Exercise passage:
++++++++++

4 chicken thigh and legs, separated
12 cherry peppers, stem and seeds removed and washed
1 cup water
1 cup white wine vinegar
2 to 3 tablespoons olive oil
Salt and freshly ground black pepper
1/3 cup white wine
1 3-inch sprig fresh rosemary
1 1/4 cups sliced onion (1 large onion)
1 tablespoon minced garlic
1 to 2 sweet Italian sausages, or ½ cup Italian sweet sausage meat
½ cup chicken stock (I use homemade)
2 tablespoons minced parsley, for garnish

Place the cherry peppers in a medium sized pot and add the water and vinegar. Bring the peppers to a boil over a medium high heat. Boil for about 5 minutes, until the peppers lighten in color, from red to bright orange, and are pliable. Drain and set aside.

In a large skillet add the oil and heat over a medium heat. Season the chicken and place in the skillet. Cook the chicken for about 20 minutes, turning once or twice, until the chicken is browned. Add the white wine and rosemary and cook for 5 minutes until the wine has mostly evaporated, than add the onion and garlic. Cook 5 minutes until the onion is soft.

If you use sausages, slit the casing and remove the meat. Make little balls about the size of marbles with the sausage and stuff them into the cavities of the cherry peppers. Add the stuffed peppers and the stock to the chicken. Cover, and cook over a medium low heat for 15 minutes, to allow the flavors to meld and the pork to cook. Remove the cover and cook an additional 10 to 15 minutes, until the sauce reduces by about half.

Serve garnished with parsley, if you like.

++++++++++

Record excerpts:
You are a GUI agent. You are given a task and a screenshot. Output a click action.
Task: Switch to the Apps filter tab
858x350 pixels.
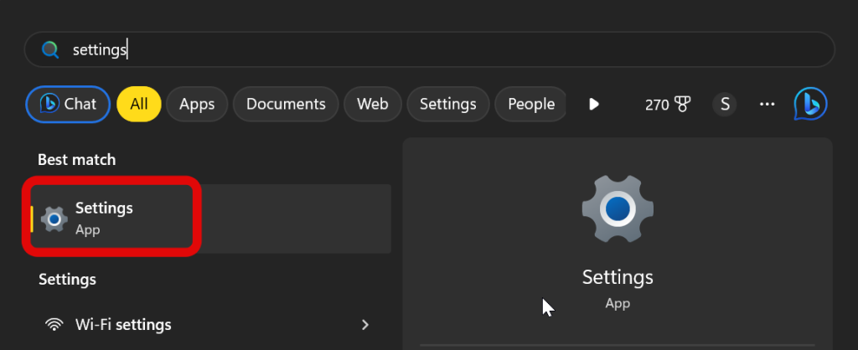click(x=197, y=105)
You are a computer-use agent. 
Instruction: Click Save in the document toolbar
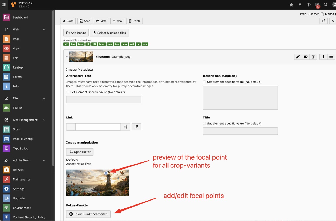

++++++++++

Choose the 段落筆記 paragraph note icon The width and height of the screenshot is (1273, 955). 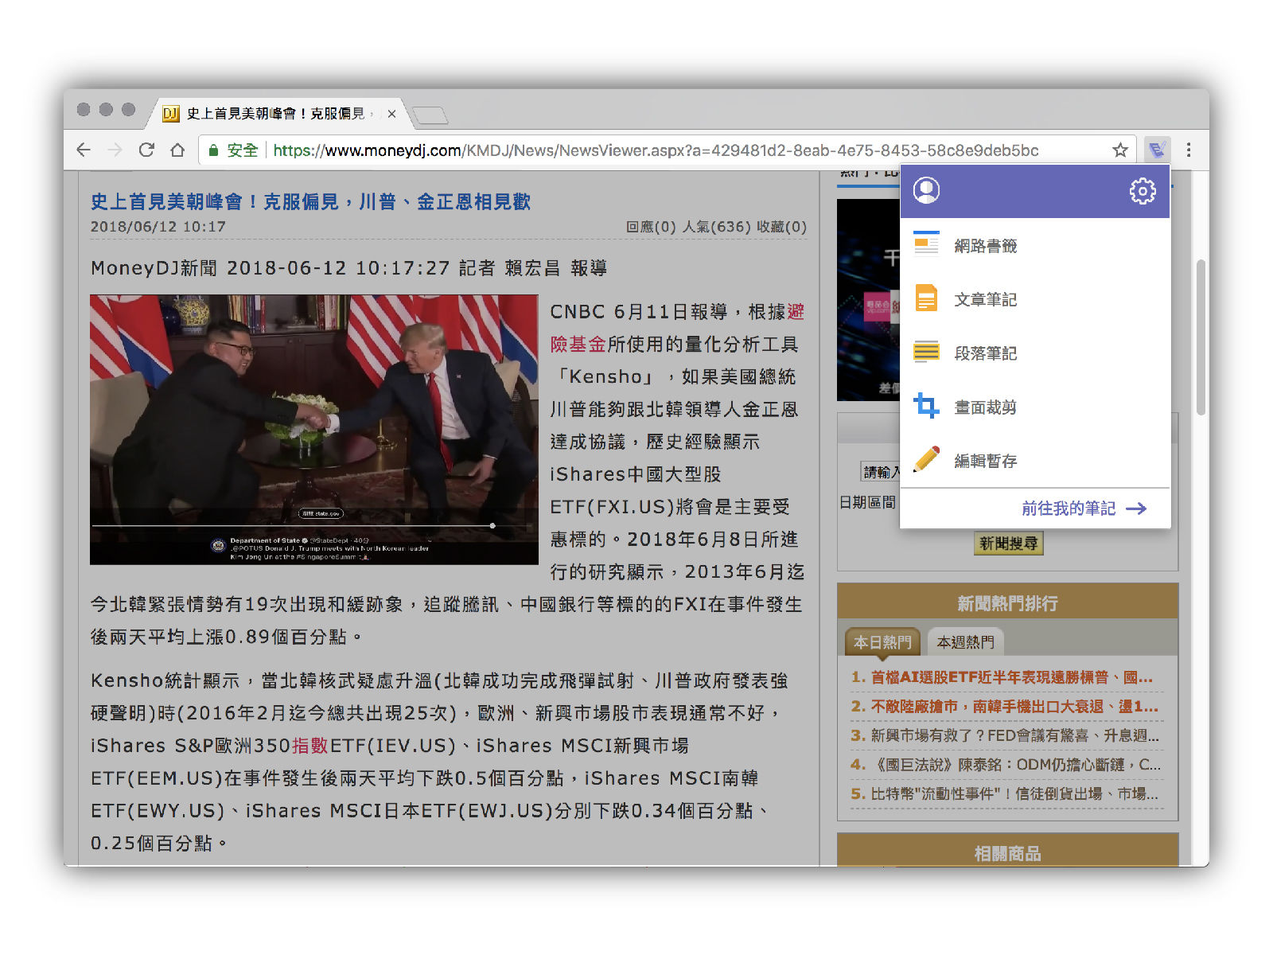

++++++++++

Task to carry out: Go through the cooking directions of the chicken and cherry pepper recipe and list every length of time they give, each with the step it belongs to.

Output:
- About 5 minutes: boiling the cherry peppers in the water and vinegar
- About 20 minutes: browning the chicken in the skillet
- 5 minutes: cooking the white wine and rosemary until the wine has mostly evaporated
- 5 minutes: cooking the onion and garlic until the onion is soft
- 15 minutes: cooking the covered chicken, stuffed peppers and stock over medium low heat
- An additional 10 to 15 minutes: cooking uncovered until the sauce reduces by about half